Quando parte alla carica fa paura. Con 12 cilindri, 450 CV e 2700 kg lanciati a 200 all’ora riesce sempre ad aprirsi un varco, nel traffico come nel deserto. Il pieno di benzina (290 litri in due serbatoi) costa quasi 350 euro.
Mai sottovalutare chi porta il nome Lamborghini, anche se è grosso e sgraziato, come questa specie di autoblindo con abitino in vetroresina blu. Sotto il cofano nasconde infatti una mandria di purosangue, 450 CV che attingono forza dal dodici cilindri a V della “LM 002”, evoluzione commerciale del prototipo “Cheetah”.
Sedersi al volante fa impressione: davanti si vede poco, dietro nulla. Il resto è rumore, assordante. La frizione, monodisco con comando idraulico, è dura come una pietra. Viaggiando con quel bestione non si passa certo inosservati. Il benzinaio si commuove mentre facciamo rifornimento: cento euro e l’indicatore di benzina segna un terzo scarso del serbatoio (290 litri, due serbatoi).
La strumentazione, nera e marcata Lamborghini, è ricca; una lunga serie di spie, ben visibili, spiccano sul pannello in legno scuro, lo stesso che impreziosisce le portiere. Non molto agevole l’accesso alle due poltroncine posteriori. Il nostro esemplare, telaio 12167, è uscito dallo stabilimento di S. Agata nel 1987.
Primo intestatario del veicolo fu la scuderia di F.1 Leyton House Racing, che lo volle verniciato nella livrea della squadra.

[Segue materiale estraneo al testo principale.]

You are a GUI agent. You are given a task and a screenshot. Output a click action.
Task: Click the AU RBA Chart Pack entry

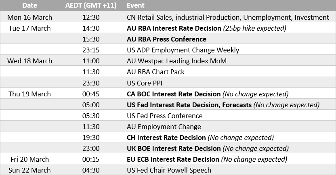(155, 72)
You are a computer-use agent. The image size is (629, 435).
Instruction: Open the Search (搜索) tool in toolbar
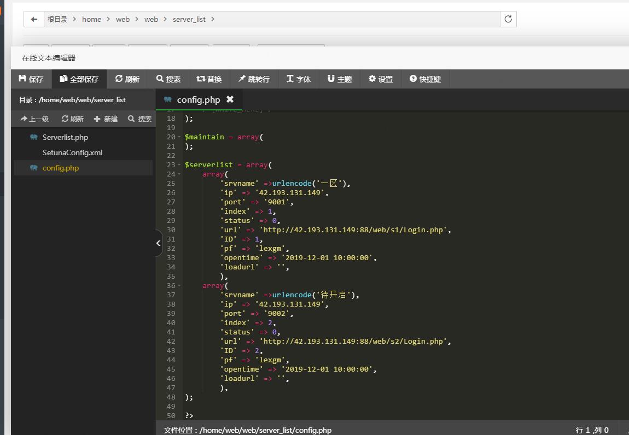click(x=168, y=79)
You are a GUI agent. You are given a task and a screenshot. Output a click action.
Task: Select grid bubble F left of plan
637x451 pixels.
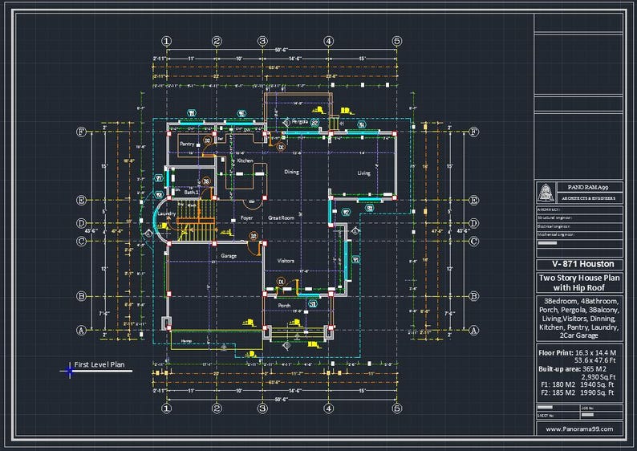[x=81, y=132]
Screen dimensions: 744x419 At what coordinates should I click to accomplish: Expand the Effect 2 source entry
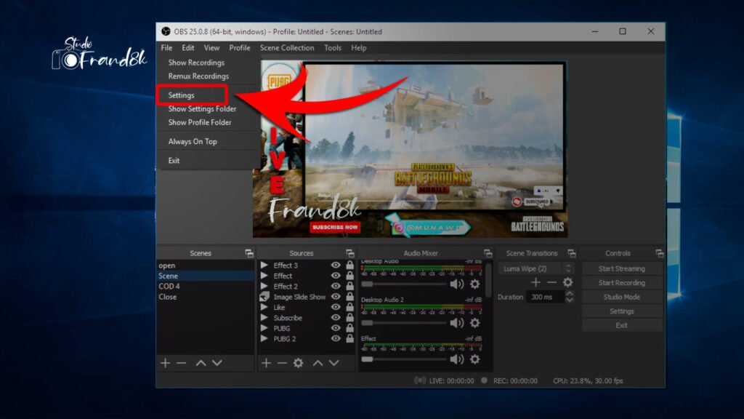pos(262,286)
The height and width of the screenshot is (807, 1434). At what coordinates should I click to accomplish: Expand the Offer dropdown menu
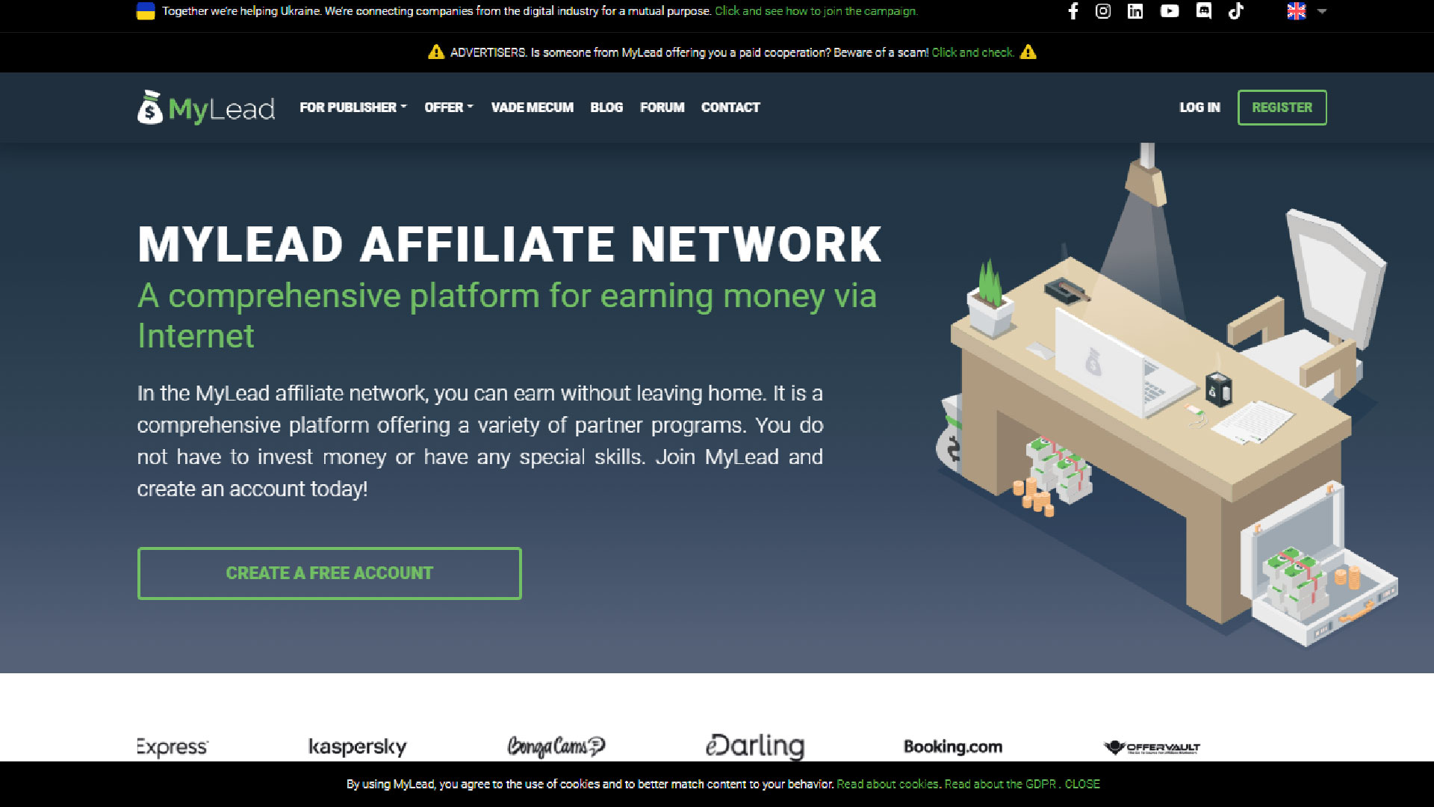click(x=448, y=108)
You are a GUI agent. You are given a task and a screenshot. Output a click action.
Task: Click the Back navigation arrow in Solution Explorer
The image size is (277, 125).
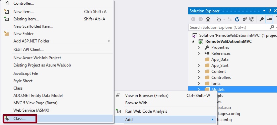[x=193, y=19]
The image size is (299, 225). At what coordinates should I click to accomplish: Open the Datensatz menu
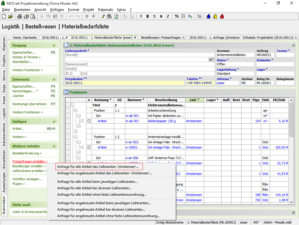(105, 10)
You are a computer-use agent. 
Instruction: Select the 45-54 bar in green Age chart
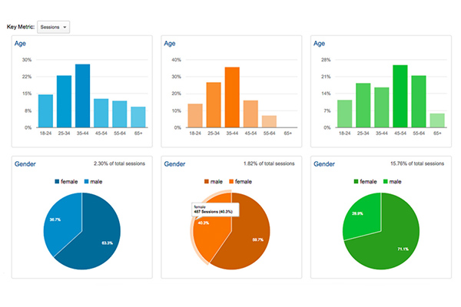pos(400,96)
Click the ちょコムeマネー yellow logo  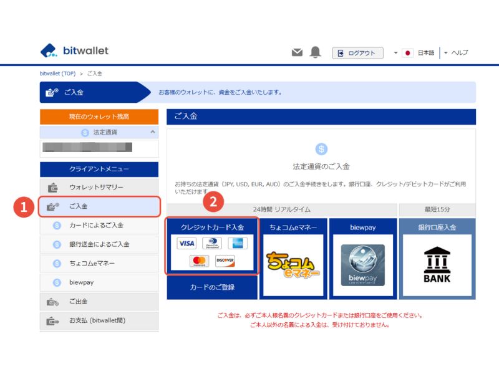294,265
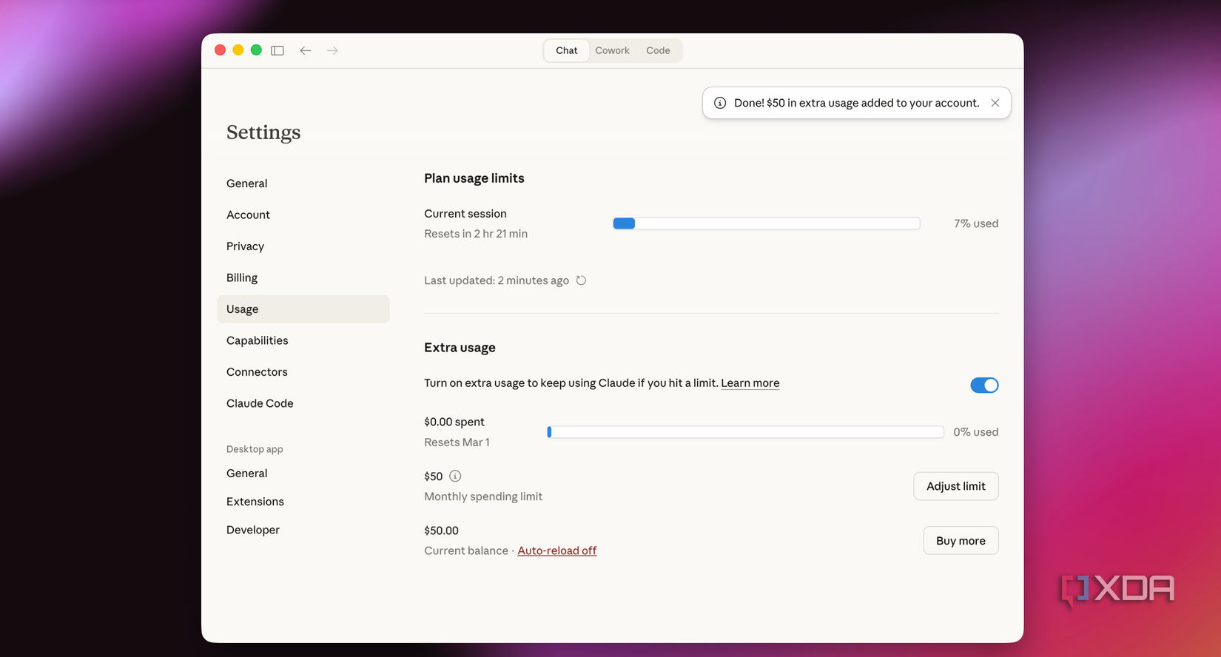This screenshot has height=657, width=1221.
Task: Open Billing settings in sidebar
Action: point(242,277)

Poi finì in Giappone al seguito di Akira Akagi, patron del team; recentemente è tornato in Italia ed è in attesa di un nuovo proprietario. Ha percorso solo 4000 km ed è tutto originale.
Presentata al Salone di Bruxelles, la “LM 002” è entrata in produzione nel 1986, differenziandosi dai prototipi che l’hanno preceduta per l’adozione del motore quattro valvole di 5167 cm³ da 450 CV a 6800 giri/min con una coppia di 50,2 kgm a 4500 giri/min. La “LM” è stata prodotta fino al 1992 in 310 esemplari.